(RECORDS FOR THIS TASK)
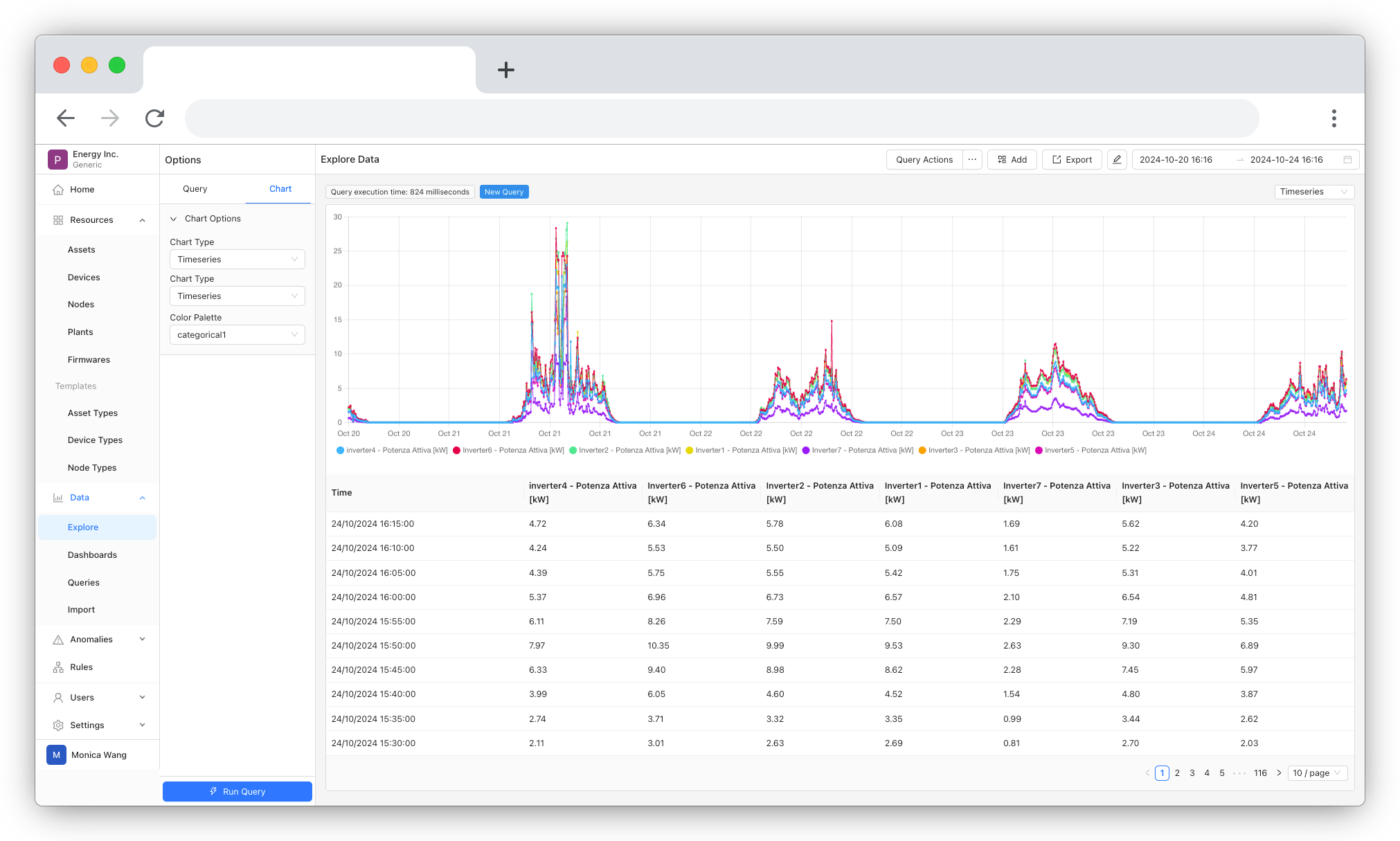Open the three-dots more actions button
1400x841 pixels.
click(x=972, y=160)
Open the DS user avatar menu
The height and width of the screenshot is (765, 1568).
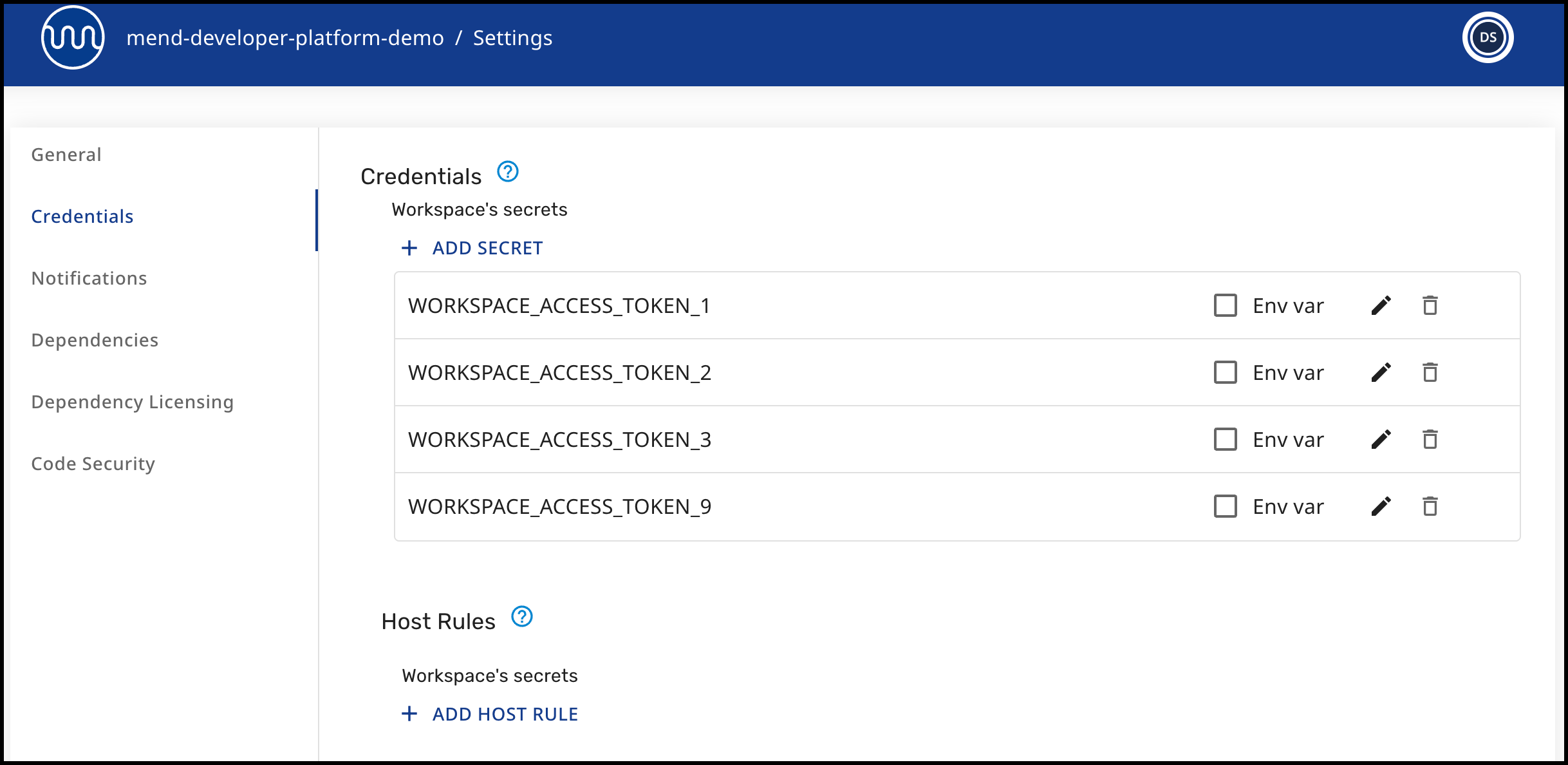tap(1488, 38)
(End RECORDS FOR THIS TASK)
Please repeat, exactly and with nothing else, the lines from the one containing "The height and" to the last line of the entries, both included, excluding any pictures.

The height and width of the screenshot is (765, 1568).
tap(1488, 38)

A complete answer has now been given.